Although the diaphragm is mostly innervated by the phrenic nerve, and thus could explain referred pain to the shoulder tip region, the main evidence against diaphragmatic ischemia is that ETAP can be induced by activities of low respiratory demand, such as horse, camel, and motorbike riding, where ischemia of the diaphragm is unlikely. In a study using a fluoroscopic technique, diaphragmatic movements during an ETAP episode have been shown to be full and unrestricted. In another study, researchers analyzed flow-volume loops from subjects who were experiencing ETAP and found no compromise in any measures of breathing, suggesting that the diaphragm is not implicated directly in the causation of ETAP.

Some have proposed that this abdominal pain may be caused by internal organs (like the liver and stomach) pulling downwards on the diaphragm, but this hypothesis is inconsistent with its frequent occurrence during swimming, which involves almost no downward force on these organs.

Frictional irritation of the parietal peritoneum has been suggested as a cause of ETAP. The parietal peritoneum is the outer layer of the peritoneum that adheres to the abdominal wall and underside of the diaphragm. Because the portion of the peritoneum that underlies the diaphragm is innervated by the phrenic nerve, it could explain the shoulder tip pain. The parietal peritoneum traverses the entire abdominal wall, which could account for the widespread distribution of ETAP; the tension in the parietal peritoneum is increased with torso extension; children have a proportionally larger peritoneal surface compared to adults, which could explain the increased prevalence of ETAP in younger individuals; and pain arising from the parietal peritoneum relieves quickly on removal of the stimulus, similar to what is observed for ETAP when activity is ceased. After a meal, distention of the stomach could increase friction between the visceral and parietal layers of peritoneum, and sugary beverages could provoke ETAP due to slower emptying of the stomach. In fact, the fluid in the peritoneal cavity is highly responsive to osmotic gradients between it and its vascular supply.

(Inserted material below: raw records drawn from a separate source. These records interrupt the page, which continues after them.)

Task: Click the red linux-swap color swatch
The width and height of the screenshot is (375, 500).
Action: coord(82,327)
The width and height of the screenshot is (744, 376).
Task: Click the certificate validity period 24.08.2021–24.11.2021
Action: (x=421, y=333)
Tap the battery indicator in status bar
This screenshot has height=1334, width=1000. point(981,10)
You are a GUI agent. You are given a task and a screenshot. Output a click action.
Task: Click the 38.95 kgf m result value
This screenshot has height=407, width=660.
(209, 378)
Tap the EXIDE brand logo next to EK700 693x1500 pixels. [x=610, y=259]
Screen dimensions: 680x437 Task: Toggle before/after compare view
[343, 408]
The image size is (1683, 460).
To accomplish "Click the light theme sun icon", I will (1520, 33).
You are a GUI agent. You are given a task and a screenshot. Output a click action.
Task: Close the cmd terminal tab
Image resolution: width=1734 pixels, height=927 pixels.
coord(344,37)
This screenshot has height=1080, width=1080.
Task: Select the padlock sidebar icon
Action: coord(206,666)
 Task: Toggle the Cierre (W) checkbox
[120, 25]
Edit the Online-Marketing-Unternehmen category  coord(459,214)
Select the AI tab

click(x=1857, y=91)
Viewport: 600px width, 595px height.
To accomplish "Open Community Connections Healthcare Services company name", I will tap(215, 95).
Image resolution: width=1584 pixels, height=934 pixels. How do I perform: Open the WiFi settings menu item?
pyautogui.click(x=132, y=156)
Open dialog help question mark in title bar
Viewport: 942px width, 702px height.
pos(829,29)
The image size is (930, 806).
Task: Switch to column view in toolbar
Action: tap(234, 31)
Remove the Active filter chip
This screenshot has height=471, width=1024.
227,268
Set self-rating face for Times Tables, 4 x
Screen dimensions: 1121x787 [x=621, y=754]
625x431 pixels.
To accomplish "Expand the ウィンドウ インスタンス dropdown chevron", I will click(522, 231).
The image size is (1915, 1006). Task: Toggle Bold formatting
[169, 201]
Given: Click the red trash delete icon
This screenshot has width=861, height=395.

In the absence of a clear cause, any treatment techniques are uncertain. Typical strategies involve deep breathing and/or manual pressure on the affected area.

==Occurrence==
Side stitches occur in every level of athletes from school-aged children, weekend exercisers, or elite athletes, although they are more common in younger people. Activities that use upper body twists, like running, swimming, and horseback riding, report this affliction more often. Approximately two-thirds of runners will experience at least one episode of a stitch each year.